Python 2.7 delete items form list while looping

Question

I have a list of object f, and f has a score attribute and an inter(f) (intersect) method. I want to have a list of non intersecting f objects, and in case of an intersection, I remove the one with low score.

I tried to solve this by two for loops and create a temporary tmp list for all items except the one that I want to remove, then I put tmp in the original list (lst) that I'm already working on.

for f1 in lst: 
    for f2 in lst: 
        if f1!=f2:
            if f1.intersect(f2):
                if f1.score>=f2.score:
                    tmp=[f for f in lst if f!=f2]
                    lst=[]
                    lst.extend(tmp)
                else:
                    tmp=[f for f in lst if f!=f1]
                    lst=[]
                    lst.extend(tmp)

Problem: sometimes it works but sometimes the lst at the end is null. Why does this happen and how do I fix it? It works for me if there is another way to do it, rather than what I currently have.

By "sometimes it works" do you mean that running exactly the same code in exactly the same conditions/environment with the same input will randomly succeed/fail?

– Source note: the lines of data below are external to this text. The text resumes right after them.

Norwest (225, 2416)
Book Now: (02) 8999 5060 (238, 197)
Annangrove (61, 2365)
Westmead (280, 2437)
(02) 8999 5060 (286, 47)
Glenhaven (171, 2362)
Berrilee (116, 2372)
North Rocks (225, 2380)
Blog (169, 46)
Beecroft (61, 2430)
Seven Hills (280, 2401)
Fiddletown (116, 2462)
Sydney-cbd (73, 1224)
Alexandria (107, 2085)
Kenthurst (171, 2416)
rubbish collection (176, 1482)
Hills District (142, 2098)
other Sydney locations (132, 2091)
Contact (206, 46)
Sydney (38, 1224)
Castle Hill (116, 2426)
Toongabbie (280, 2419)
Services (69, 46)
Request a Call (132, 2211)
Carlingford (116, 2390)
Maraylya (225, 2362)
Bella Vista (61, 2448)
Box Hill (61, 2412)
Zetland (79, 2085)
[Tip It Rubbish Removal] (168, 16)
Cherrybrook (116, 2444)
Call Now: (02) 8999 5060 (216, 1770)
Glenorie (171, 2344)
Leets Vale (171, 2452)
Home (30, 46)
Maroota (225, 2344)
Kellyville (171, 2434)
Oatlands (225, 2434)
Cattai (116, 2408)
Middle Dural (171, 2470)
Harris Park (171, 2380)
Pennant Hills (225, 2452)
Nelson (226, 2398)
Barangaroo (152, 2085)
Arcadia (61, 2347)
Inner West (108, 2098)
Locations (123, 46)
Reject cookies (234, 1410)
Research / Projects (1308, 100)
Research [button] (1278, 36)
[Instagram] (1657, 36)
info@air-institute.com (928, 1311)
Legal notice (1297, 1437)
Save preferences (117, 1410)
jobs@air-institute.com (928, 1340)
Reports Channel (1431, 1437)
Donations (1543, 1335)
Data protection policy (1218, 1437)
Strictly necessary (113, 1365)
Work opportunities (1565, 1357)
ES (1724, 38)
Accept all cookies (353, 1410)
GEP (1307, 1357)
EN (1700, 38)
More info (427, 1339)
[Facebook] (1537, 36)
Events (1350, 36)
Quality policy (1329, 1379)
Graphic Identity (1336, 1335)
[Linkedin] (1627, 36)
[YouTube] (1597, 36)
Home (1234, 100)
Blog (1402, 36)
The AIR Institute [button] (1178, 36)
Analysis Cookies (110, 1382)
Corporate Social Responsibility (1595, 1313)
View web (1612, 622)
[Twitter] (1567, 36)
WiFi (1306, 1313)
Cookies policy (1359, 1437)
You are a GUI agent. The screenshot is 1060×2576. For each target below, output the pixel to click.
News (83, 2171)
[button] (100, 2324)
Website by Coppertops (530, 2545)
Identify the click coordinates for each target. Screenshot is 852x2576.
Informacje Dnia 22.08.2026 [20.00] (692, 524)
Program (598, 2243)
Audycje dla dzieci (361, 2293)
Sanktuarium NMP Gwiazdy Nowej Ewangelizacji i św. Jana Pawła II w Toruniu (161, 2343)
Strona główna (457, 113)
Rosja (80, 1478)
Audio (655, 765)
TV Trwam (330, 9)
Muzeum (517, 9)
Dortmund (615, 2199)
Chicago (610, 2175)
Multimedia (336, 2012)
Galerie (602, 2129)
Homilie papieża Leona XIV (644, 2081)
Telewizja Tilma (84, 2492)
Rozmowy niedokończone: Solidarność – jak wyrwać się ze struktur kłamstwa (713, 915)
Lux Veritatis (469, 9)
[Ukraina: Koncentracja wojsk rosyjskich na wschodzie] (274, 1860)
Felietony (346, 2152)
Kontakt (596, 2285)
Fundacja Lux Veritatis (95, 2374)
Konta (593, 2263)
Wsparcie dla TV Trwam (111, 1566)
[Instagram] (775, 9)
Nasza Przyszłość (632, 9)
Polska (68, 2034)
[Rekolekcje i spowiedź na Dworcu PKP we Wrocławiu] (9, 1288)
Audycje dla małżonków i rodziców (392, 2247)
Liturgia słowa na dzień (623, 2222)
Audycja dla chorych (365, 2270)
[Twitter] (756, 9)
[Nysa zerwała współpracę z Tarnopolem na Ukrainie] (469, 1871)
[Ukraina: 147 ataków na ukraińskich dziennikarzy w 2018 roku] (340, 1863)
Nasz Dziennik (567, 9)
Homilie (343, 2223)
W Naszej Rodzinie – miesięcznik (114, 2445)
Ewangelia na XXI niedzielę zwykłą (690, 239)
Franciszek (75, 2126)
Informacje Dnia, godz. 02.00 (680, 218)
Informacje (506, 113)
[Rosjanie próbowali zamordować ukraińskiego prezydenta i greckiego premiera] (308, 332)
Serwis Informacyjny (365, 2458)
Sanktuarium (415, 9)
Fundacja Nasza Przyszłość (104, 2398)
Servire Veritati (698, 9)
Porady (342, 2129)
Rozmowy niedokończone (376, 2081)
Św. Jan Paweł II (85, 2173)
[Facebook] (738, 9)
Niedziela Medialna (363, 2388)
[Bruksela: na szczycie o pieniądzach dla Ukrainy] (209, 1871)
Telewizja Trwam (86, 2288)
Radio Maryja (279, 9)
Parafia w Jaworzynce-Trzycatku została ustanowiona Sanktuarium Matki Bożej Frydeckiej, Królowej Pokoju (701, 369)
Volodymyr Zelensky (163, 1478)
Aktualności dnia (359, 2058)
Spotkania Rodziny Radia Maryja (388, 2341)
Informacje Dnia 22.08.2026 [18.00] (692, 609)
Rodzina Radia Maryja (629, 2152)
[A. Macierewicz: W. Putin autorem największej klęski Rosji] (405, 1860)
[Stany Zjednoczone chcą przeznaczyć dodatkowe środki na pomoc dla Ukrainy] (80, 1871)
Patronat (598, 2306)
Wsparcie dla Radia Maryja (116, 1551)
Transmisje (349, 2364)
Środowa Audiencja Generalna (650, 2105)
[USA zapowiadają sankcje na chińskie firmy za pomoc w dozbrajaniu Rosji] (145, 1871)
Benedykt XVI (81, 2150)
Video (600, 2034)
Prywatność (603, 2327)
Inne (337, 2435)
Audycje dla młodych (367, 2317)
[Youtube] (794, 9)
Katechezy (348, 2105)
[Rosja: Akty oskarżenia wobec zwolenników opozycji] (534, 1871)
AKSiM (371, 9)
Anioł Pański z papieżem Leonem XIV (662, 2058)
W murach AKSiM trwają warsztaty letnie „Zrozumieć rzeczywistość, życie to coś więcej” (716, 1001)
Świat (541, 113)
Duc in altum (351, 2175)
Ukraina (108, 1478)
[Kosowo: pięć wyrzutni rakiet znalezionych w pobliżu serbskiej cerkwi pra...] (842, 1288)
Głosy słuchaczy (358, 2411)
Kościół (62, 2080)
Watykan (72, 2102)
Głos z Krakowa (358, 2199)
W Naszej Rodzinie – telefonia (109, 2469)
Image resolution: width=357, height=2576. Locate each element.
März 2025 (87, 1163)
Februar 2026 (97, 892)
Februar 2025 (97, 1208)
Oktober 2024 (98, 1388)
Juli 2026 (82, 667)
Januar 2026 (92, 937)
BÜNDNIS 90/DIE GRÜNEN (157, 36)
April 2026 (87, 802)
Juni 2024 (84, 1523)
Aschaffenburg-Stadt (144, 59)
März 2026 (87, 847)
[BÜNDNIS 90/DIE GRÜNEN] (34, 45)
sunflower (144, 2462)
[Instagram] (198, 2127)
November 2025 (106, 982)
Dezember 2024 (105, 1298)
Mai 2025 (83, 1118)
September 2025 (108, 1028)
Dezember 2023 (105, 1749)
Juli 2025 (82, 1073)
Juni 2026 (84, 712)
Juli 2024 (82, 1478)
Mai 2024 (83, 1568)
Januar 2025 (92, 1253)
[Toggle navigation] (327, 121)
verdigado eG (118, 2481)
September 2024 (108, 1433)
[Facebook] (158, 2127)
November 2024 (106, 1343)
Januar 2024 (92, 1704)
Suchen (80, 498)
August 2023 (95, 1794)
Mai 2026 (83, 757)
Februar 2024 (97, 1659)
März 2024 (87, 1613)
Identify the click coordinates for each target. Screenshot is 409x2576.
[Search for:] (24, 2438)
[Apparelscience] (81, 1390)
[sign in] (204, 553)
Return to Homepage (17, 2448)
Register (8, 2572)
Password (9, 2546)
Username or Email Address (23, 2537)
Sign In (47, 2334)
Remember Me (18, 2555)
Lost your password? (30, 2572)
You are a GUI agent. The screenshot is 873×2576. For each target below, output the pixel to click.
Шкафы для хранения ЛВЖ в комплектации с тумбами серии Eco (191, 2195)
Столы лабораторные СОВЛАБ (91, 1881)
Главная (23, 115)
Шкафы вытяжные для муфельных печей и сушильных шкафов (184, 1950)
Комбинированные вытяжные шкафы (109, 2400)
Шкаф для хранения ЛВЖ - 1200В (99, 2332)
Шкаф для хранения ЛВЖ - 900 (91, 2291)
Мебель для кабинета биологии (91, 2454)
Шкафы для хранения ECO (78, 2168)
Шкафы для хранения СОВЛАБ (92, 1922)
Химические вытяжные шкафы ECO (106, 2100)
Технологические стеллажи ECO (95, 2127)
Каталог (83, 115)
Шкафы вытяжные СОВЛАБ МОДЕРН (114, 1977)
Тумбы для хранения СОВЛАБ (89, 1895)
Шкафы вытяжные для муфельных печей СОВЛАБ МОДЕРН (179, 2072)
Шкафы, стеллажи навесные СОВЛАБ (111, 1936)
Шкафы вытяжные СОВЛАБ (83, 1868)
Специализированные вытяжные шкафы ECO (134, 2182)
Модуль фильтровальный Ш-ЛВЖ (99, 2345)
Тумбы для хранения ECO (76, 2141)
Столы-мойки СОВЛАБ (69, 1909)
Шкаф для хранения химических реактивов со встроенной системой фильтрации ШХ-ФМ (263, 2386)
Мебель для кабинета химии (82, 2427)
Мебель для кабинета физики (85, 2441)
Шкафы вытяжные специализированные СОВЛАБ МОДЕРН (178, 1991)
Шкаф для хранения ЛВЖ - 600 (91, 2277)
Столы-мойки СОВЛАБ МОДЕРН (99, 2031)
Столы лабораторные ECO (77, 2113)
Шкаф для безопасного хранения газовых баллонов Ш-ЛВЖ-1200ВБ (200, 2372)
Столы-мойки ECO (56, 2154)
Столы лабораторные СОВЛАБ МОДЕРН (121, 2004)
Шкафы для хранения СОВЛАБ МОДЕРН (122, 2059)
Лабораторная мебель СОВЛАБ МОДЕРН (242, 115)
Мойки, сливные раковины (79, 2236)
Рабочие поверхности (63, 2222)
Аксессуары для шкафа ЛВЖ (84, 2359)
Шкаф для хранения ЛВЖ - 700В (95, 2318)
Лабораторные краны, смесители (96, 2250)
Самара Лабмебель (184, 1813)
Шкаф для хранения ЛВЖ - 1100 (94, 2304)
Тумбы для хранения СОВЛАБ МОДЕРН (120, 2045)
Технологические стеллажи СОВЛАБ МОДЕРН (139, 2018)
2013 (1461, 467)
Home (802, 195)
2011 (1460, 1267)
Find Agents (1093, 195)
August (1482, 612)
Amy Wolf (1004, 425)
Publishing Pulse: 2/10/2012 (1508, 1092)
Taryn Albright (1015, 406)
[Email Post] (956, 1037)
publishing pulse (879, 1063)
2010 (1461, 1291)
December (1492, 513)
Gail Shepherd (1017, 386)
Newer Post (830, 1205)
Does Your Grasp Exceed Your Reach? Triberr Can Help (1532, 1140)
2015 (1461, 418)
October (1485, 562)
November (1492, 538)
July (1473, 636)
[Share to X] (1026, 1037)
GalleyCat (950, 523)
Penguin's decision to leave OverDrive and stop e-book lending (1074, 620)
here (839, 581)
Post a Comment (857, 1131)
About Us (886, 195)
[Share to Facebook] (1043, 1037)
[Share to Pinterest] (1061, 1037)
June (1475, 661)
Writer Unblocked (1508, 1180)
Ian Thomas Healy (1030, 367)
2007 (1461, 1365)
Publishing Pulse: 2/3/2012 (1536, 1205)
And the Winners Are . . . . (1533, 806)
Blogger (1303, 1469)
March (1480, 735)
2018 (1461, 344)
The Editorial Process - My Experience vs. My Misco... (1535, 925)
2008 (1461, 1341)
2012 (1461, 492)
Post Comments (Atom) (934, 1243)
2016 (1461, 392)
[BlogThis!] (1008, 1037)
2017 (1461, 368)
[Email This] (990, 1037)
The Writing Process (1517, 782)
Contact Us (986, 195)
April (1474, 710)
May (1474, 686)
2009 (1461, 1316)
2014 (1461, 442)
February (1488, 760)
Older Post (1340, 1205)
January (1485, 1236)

Things like that are normally threading issues but that doesn't apply to Python... — Basic, Feb 26 '15 at 19:36
What defines an intersection on `f` objects and can the intersecting pair be anywhere in the two lists? (As in different indices). Probably this has been set up to be hard because the wrong data structures are being used. — Two-Bit Alchemist, Feb 26 '15 at 19:36
@Basic I am sure she means "depending on the content of the two lists at hand" — Two-Bit Alchemist, Feb 26 '15 at 19:37
@Two-BitAlchemist Quite possibly but in that case, providing an example that fails and an example that succeeds would be useful, if not essential... — Basic, Feb 26 '15 at 19:38
@basic Yes as Two bit alchemist said depends on the data in the list — Mariya, Feb 26 '15 at 19:38
@Mariya in that case, can you please provide an example of it working/failing so we can reproduce? Thanks — Basic, Feb 26 '15 at 19:41
@Two-BitAlchemist f also has start and stop so I check for overlap in the interval of the 2 f. — Mariya, Feb 26 '15 at 19:41
I'm assuming `intersect()` is like saying the two objects are equal? Like if f were an object that had an `intersect()` method and an `int` object, then intersect would compare the two integers? — Ben Schwabe, Feb 26 '15 at 19:42
What should happen if an object intersects with two or more others? — Janne Karila, Feb 26 '15 at 19:43
@JanneKarila I assume that's why there is the `for` loop over the entire list for each object. — Ben Schwabe, Feb 26 '15 at 19:45
@JanneKarila at the end I want a list of non intersecting objects — Mariya, Feb 26 '15 at 19:46
Suppose score 1 intersects with score 2 intersects with score 3, and deleting 2 would leave you non-intersecting objects 1 and 3. Or, you can first delete 1 and then 2, leaving only 3. Do you accept either result? — Janne Karila, Feb 26 '15 at 19:54
I still think this is an XY problem. Your solution to this got off several steps ago like when you set up the data in the two lists in the first place and now the only way to "solve" the problem is O(n^2). FWIW I think you should ask a new question about the problem you started with and what you have tried so far (succinctly). Like, to start, where did you get the data for how you put this all together? — Two-Bit Alchemist, Feb 26 '15 at 20:09
@Two-BitAlchemist I think data are quite complicated. I just need to Know the right way to delete from list while looping — Mariya, Feb 26 '15 at 20:17
@Mariya There is no "right way to delete from a list while looping" because as others are telling you, that's a very brittle thing to do. — Two-Bit Alchemist, Feb 26 '15 at 20:19

score 2 · Accepted Answer · edited May 23 '17 at 12:28

I'm ignoring the semantics of your intersect function. It should not matter for the purposes of your question if it is a question about loops in python. If this is a question about your intersect function's semantics in this particular use case, you have not provided enough information.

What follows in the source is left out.